==== ENTRIES PROVIDED

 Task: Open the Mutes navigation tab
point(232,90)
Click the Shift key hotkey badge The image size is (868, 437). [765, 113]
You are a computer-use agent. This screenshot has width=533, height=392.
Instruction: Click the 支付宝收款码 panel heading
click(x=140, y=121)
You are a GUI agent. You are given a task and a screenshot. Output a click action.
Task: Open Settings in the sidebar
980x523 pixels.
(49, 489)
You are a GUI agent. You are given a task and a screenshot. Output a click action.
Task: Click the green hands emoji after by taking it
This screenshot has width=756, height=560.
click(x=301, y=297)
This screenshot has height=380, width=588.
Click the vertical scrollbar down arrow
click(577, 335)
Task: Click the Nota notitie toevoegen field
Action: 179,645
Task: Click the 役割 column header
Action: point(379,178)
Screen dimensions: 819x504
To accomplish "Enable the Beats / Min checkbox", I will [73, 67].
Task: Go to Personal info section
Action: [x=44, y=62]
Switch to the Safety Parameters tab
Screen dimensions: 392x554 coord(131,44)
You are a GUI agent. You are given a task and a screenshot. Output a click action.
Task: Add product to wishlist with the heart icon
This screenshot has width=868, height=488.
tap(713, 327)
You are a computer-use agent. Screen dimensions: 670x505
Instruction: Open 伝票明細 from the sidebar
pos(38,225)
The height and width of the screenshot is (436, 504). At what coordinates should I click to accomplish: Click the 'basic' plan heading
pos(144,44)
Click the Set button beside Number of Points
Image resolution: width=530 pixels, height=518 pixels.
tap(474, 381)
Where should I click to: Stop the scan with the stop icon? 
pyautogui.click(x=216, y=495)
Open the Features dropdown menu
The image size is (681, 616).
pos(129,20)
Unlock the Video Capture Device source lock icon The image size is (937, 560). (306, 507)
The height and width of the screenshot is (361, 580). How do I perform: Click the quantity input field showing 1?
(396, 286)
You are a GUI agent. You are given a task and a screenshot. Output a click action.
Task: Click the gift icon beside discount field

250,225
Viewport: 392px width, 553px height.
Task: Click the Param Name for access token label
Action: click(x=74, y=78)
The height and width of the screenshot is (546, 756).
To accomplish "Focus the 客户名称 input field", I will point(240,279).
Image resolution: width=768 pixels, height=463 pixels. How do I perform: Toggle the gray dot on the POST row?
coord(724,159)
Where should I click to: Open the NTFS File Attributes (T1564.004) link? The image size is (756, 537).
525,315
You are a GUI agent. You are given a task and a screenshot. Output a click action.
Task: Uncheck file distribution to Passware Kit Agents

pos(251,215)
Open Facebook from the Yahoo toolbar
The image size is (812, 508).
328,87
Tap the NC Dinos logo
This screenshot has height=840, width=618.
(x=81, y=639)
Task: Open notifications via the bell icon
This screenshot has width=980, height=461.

========

* [WHAT THIS TASK INVOLVES]: In the listing above, find the line with "Task: Add product" and the line with "Open Facebook from the Yahoo toolbar". Output those two lines and every line between them, exactly as written.

* [RESULT FOR THIS TASK]:
Task: Add product to wishlist with the heart icon
This screenshot has width=868, height=488.
tap(713, 327)
You are a computer-use agent. Screen dimensions: 670x505
Instruction: Open 伝票明細 from the sidebar
pos(38,225)
The height and width of the screenshot is (436, 504). At what coordinates should I click to accomplish: Click the 'basic' plan heading
pos(144,44)
Click the Set button beside Number of Points
Image resolution: width=530 pixels, height=518 pixels.
tap(474, 381)
Where should I click to: Stop the scan with the stop icon? 
pyautogui.click(x=216, y=495)
Open the Features dropdown menu
The image size is (681, 616).
pos(129,20)
Unlock the Video Capture Device source lock icon The image size is (937, 560). (306, 507)
The height and width of the screenshot is (361, 580). How do I perform: Click the quantity input field showing 1?
(396, 286)
You are a GUI agent. You are given a task and a screenshot. Output a click action.
Task: Click the gift icon beside discount field

250,225
Viewport: 392px width, 553px height.
Task: Click the Param Name for access token label
Action: click(x=74, y=78)
The height and width of the screenshot is (546, 756).
To accomplish "Focus the 客户名称 input field", I will point(240,279).
Image resolution: width=768 pixels, height=463 pixels. How do I perform: Toggle the gray dot on the POST row?
coord(724,159)
Where should I click to: Open the NTFS File Attributes (T1564.004) link? The image size is (756, 537).
525,315
You are a GUI agent. You are given a task and a screenshot. Output a click action.
Task: Uncheck file distribution to Passware Kit Agents

pos(251,215)
Open Facebook from the Yahoo toolbar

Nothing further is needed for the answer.